How Theory Can Save Us
What I want to focus on is a new insight I stumbled upon while looking at this illustration: people can’t publish null findings. This fact is old as time itself, and even has its own name: publication bias. It describes the situation where the result of an experiment influences whether it will get published, and most of the time it’s towards a positive bias. In other words, only “discoveries” tend to get published. I was exposed to and made wary of this the day I started graduate school, because neuroscience as a field seems to be one of the worst offenders of this. Almost every single person in the scientific community laments this, though efforts have definitely been made to curb this practice via mechanisms like pre-registration, where one shares the plan of an experiment prior to actually conducting it, clearly stating the hypothesis and expected finding. Publication bias is so pervasive that I never really stopped to think about why null findings are unsexy and unpublishable, until I saw that second panel in the schematic, and realized just how many more null findings there probably are compared to positive findings, and how much value these results would add to our body of knowledge about the brain at large.

But why aren’t these null findings published? Essentially, it boils down to one thing: null findings are unsexy because it doesn’t tell you anything informative. But failure to find anything is not uninformative on its own - it is only so because there is no theory behind why it should have NOT failed. Put it another way: if we think of most neuroscience experiments as fishing expeditions (biology is stamp-collecting, after all), going out into a random patch of sea and casting your net and not getting a single fish is not that surprising, therefore not very informative. However, if you are in the same patch of sea, lowered an empty bucket, and proceeded to not raise any water, this would be pretty informative, and certainly publishable. Why? Because our theory about the sea, water, and physics tells us that we really should expect to get water, and thus not getting water with a bucket means either: a) your bucket is leaking, b) physics is broken. Think about it: if in a well- conducted and well-controlled physics experiment that you found that an object did not drop to the ground after release, you wouldn’t just say, “oh well, just another failed experiment, back to the lab tomorrow.” No, you would probably publish a Nature paper saying you found a spot on Earth where there is no gravity. Expectations built from theory, or the lack thereof, is precisely what makes null findings informative or uninformative. If we have some expectations for how a neuroscience experiment would go - I’m not just talking about a hypothesis, I’m talking about the quantitative and falsifiable explanation we have in our heads FOR that hypothesis - then a positive and a negative finding would be equally informative. In fact, a negative finding is probably MORE informative, because it means your theory needs to be revised, which forms the basis of falsifiable science. But if we have no theory? A null finding is just another empty trip out to sea.

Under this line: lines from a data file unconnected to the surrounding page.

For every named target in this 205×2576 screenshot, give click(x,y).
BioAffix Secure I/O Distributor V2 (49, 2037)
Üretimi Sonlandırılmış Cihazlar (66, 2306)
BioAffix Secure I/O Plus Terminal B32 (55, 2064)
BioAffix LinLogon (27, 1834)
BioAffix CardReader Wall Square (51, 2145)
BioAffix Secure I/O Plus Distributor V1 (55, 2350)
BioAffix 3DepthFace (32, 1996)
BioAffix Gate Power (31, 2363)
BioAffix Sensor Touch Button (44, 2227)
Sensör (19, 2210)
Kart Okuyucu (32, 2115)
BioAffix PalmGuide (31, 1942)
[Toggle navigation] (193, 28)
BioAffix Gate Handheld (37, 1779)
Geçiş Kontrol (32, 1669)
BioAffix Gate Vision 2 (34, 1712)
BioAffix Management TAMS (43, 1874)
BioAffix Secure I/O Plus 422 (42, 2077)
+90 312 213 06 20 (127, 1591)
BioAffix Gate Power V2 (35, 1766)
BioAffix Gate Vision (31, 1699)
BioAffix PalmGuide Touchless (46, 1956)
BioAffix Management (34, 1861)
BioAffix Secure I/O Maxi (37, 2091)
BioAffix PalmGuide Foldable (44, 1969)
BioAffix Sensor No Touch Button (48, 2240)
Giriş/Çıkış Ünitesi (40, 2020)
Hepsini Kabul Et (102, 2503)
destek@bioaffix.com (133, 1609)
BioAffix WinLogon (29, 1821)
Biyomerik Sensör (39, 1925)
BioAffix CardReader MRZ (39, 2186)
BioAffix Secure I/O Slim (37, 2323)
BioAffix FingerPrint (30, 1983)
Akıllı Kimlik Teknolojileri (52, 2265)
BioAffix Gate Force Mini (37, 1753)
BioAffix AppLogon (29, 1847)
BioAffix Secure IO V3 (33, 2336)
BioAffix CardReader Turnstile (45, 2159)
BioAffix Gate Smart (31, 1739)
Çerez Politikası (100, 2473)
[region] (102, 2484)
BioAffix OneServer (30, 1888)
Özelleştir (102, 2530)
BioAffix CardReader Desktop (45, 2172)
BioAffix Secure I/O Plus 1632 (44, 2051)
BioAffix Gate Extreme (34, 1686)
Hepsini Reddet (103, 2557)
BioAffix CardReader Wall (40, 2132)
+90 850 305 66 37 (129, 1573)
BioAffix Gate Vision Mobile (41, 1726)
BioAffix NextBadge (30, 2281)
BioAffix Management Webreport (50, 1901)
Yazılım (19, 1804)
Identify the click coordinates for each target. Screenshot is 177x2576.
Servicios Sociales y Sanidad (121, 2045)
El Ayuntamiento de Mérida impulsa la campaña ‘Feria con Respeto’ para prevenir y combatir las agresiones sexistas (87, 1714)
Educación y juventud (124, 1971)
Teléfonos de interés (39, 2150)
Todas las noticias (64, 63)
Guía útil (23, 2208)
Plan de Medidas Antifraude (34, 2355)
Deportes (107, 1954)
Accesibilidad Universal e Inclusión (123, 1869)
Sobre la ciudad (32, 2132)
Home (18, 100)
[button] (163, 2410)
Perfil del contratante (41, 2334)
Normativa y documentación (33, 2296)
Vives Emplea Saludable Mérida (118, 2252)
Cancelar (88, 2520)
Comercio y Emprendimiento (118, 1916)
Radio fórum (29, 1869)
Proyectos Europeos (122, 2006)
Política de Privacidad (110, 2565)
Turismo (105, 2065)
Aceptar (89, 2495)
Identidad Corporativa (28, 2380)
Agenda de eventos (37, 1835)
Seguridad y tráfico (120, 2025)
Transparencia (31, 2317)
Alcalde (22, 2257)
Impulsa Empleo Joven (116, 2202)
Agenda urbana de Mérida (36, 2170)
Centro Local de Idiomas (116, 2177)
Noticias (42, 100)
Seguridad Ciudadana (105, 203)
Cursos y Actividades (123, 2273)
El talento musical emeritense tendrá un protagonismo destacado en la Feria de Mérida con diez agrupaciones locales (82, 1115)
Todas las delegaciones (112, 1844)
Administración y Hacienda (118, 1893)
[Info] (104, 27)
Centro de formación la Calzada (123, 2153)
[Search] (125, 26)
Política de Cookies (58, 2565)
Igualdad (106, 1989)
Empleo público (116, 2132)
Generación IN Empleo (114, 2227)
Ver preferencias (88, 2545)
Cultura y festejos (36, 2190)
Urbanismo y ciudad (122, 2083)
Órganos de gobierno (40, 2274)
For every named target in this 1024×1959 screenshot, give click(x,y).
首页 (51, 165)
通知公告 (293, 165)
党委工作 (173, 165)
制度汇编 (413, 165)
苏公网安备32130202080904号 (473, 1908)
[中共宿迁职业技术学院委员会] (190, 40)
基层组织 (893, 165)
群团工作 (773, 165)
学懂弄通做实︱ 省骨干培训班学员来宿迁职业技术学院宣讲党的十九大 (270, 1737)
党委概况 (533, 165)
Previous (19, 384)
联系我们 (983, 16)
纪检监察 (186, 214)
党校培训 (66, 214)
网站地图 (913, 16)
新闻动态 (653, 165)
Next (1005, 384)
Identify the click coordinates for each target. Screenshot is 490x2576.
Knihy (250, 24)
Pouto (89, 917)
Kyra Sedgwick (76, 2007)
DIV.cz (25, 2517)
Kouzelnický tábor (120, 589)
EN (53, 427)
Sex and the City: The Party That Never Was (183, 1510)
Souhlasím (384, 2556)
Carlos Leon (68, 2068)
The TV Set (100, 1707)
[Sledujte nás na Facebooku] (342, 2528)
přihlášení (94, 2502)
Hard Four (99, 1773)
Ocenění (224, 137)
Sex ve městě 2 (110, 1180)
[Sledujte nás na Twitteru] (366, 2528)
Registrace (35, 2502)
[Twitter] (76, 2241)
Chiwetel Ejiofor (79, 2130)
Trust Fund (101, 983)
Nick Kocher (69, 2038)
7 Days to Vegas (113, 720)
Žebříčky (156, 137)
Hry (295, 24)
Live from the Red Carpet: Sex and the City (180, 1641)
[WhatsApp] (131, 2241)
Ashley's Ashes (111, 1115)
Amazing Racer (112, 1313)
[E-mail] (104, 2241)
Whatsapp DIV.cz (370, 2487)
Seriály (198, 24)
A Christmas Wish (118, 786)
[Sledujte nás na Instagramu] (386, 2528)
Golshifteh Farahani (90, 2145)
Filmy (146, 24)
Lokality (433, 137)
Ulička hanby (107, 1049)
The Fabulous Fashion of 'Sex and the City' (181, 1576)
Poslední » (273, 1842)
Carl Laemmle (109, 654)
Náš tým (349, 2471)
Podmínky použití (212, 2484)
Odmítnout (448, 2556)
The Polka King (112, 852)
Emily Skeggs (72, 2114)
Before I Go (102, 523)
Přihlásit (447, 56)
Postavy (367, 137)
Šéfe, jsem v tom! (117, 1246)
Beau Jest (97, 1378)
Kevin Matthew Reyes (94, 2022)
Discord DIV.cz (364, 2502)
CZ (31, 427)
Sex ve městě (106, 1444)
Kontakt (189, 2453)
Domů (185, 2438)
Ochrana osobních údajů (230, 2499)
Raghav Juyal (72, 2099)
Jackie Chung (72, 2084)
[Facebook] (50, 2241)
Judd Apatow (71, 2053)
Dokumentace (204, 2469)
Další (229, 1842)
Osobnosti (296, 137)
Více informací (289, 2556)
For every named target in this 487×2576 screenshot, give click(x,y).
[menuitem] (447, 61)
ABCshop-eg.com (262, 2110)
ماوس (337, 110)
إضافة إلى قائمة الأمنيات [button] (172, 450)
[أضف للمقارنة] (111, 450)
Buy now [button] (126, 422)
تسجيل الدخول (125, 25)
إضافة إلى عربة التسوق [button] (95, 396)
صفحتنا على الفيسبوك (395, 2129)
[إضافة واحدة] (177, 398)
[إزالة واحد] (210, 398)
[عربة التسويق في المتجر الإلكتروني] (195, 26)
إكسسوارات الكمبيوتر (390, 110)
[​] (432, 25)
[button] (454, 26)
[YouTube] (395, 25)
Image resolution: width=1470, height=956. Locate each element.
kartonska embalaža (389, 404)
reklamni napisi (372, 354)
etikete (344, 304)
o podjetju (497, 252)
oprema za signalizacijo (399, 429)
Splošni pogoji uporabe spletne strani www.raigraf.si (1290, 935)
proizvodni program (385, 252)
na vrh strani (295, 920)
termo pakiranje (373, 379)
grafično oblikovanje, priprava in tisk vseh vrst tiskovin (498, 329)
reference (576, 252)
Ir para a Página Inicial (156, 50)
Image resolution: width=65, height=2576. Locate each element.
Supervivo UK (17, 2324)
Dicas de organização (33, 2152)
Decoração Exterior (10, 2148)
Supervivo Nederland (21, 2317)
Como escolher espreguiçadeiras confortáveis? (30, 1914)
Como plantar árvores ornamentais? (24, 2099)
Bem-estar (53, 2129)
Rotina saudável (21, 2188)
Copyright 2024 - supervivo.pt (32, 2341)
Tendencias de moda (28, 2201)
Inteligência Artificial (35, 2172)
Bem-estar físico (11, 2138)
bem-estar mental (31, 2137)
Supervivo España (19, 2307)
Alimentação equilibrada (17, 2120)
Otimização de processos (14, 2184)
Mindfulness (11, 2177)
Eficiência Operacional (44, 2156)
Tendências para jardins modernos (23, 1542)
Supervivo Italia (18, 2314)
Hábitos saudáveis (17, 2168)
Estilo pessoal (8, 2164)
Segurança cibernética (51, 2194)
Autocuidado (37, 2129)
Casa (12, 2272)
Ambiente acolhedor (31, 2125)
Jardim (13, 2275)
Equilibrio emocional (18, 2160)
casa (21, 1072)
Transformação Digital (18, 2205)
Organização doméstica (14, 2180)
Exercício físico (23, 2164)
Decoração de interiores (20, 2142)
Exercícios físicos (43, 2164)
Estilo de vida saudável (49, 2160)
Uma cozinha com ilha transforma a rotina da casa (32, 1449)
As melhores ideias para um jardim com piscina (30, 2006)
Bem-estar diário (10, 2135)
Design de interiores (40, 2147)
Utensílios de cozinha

How will this help with the reproducibility crisis? Well, I think if we started to build actual neuroscientific theories that we believe in and can work with in a quantitative way, we will slowly be rid of the publication bias. After all, the most valuable artifact of physics is not the collection of empirical observations that we gathered in the last 200 years, it is the set of generalizable and useful theories we were able to abstract from and refine with the help of those observations. Similarly, a coherent theoretical framework in neuroscience and biology will shift the focus away from stamp- collecting and towards knowledge-building. Once the community at large accepts and values works that falsify theories or reproduce existing evidence, then we can move towards a sustainable incentive structure.